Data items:
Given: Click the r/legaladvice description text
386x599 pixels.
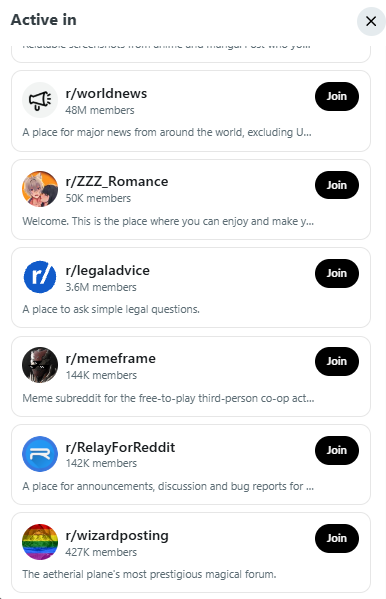Looking at the screenshot, I should click(x=111, y=309).
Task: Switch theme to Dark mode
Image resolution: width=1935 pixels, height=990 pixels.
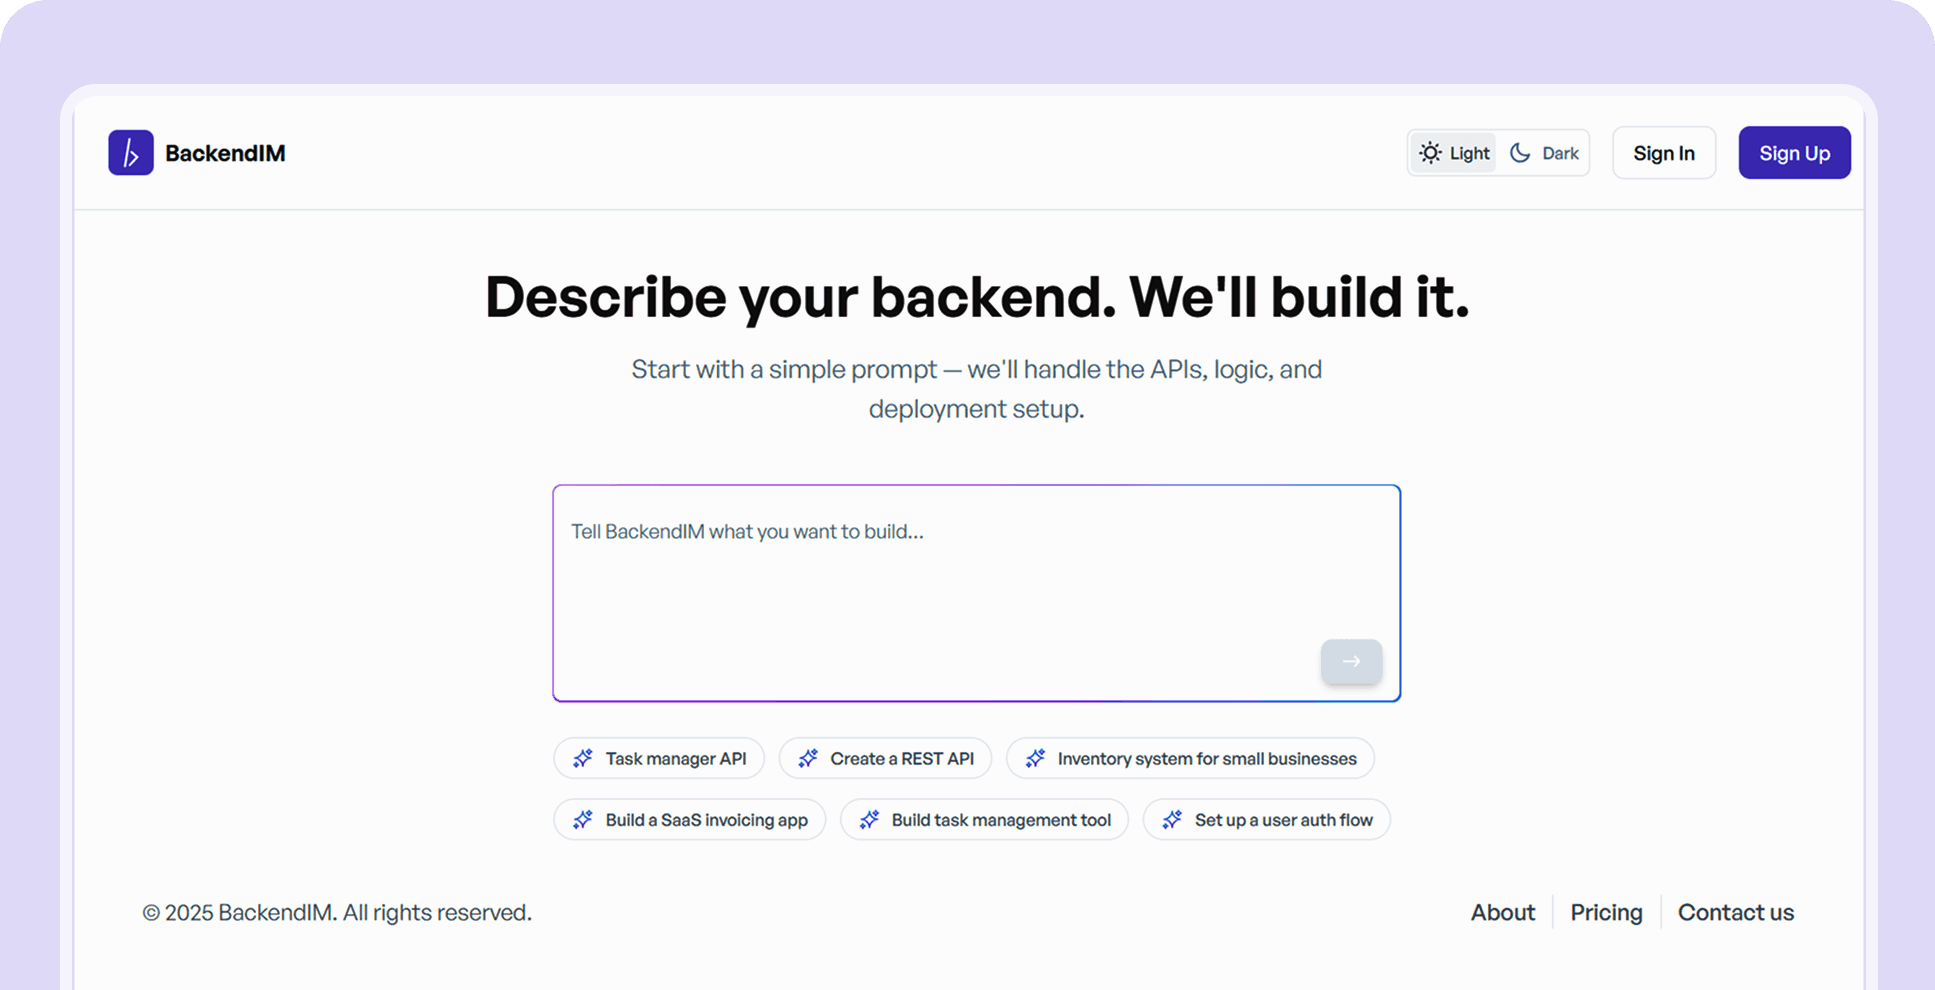Action: [1544, 153]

TASK OBJECTIVE:
Please transcribe every entry above exactly, leaving out any pictures.

TASK RESPONSE:
Given: Click the r/legaladvice description text
386x599 pixels.
Looking at the screenshot, I should click(x=111, y=309).
Task: Switch theme to Dark mode
Image resolution: width=1935 pixels, height=990 pixels.
Action: [1544, 153]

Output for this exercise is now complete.